[Stored records]
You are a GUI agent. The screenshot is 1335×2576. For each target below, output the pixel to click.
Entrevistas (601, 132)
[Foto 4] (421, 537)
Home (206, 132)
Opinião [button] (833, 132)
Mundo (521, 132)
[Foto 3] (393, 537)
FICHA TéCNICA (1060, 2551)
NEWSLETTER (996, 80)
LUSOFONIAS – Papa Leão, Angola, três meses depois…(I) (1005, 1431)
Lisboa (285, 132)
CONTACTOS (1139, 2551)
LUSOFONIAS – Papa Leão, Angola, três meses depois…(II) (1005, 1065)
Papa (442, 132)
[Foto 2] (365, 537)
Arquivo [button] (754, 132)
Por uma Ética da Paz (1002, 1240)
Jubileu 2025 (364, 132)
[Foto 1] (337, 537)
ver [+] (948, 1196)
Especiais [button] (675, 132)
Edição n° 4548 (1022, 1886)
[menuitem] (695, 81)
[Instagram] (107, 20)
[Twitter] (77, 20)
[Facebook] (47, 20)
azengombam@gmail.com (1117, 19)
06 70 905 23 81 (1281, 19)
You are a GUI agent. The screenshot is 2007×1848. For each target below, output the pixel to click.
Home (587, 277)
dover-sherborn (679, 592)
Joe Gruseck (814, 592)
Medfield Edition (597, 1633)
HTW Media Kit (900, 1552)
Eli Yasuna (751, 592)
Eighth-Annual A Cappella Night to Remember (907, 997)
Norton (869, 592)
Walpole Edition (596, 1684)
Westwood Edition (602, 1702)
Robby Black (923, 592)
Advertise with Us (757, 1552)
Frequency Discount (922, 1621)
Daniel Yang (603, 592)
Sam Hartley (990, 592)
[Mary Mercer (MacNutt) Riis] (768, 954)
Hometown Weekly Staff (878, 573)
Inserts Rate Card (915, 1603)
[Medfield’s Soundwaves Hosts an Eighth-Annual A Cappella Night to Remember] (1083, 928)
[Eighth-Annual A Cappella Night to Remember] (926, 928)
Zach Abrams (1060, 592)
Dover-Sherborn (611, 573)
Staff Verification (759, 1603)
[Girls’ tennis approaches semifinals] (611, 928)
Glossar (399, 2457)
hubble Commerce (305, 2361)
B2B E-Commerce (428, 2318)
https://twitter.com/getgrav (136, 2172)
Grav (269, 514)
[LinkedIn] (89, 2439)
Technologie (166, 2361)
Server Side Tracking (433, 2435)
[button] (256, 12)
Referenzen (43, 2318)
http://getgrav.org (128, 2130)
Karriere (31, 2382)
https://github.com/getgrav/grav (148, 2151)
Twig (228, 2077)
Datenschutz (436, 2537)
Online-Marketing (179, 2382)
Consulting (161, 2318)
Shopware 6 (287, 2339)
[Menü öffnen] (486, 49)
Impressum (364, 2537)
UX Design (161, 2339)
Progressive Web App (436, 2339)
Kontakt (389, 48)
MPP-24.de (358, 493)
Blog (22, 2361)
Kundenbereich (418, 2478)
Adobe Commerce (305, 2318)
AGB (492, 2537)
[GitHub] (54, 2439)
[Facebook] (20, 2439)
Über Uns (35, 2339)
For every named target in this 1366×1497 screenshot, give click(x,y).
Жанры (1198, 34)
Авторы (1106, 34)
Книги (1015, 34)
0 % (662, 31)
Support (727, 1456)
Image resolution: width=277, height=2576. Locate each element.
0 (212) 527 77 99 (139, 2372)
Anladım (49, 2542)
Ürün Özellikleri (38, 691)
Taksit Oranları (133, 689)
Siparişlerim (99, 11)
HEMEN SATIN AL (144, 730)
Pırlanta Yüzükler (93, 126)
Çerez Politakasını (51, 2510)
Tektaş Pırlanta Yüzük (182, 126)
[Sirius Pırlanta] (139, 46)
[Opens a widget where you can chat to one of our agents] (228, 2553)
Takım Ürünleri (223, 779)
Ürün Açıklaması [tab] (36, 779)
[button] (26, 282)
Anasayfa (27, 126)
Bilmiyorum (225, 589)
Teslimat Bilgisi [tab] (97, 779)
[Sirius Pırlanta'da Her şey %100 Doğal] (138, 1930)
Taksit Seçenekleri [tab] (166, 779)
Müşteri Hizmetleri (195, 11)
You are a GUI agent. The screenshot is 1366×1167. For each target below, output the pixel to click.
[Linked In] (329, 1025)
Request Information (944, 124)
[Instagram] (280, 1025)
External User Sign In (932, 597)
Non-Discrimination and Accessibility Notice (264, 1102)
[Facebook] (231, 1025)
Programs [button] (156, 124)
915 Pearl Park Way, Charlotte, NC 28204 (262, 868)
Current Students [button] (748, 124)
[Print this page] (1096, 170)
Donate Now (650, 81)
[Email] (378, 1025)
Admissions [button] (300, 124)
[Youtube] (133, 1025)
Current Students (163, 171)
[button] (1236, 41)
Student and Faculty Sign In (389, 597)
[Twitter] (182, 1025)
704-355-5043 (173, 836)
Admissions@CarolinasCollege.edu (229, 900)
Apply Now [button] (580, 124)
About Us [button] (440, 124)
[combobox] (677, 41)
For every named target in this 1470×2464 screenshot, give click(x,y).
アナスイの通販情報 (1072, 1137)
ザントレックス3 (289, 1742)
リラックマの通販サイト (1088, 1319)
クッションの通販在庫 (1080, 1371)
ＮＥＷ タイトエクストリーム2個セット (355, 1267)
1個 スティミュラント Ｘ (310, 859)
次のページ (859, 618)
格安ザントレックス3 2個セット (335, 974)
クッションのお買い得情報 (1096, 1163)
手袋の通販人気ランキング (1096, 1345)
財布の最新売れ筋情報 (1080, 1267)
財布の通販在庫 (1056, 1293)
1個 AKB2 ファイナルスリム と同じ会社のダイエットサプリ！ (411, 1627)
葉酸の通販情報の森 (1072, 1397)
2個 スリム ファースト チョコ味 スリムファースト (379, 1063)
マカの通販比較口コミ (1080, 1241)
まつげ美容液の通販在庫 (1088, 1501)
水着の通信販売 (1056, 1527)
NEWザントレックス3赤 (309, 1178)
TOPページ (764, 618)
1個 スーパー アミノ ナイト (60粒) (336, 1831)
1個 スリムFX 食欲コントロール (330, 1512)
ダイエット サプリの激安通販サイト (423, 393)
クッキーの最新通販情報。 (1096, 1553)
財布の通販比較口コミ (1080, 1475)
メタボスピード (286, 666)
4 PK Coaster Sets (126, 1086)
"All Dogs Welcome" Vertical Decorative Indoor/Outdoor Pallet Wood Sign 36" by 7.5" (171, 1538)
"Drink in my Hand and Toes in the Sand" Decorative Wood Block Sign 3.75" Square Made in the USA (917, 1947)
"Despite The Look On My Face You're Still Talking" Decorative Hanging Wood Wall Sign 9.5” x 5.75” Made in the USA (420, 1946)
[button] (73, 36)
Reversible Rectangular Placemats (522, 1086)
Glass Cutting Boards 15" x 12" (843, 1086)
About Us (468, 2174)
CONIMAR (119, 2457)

EXERCISE AIM:
Take every line from the records that holds "give" and copy it down.

PROBLEM SOLUTION:
For every named target in this 1366×1497 screenshot, give click(x,y).
For every named target in this 1470×2464 screenshot, give click(x,y).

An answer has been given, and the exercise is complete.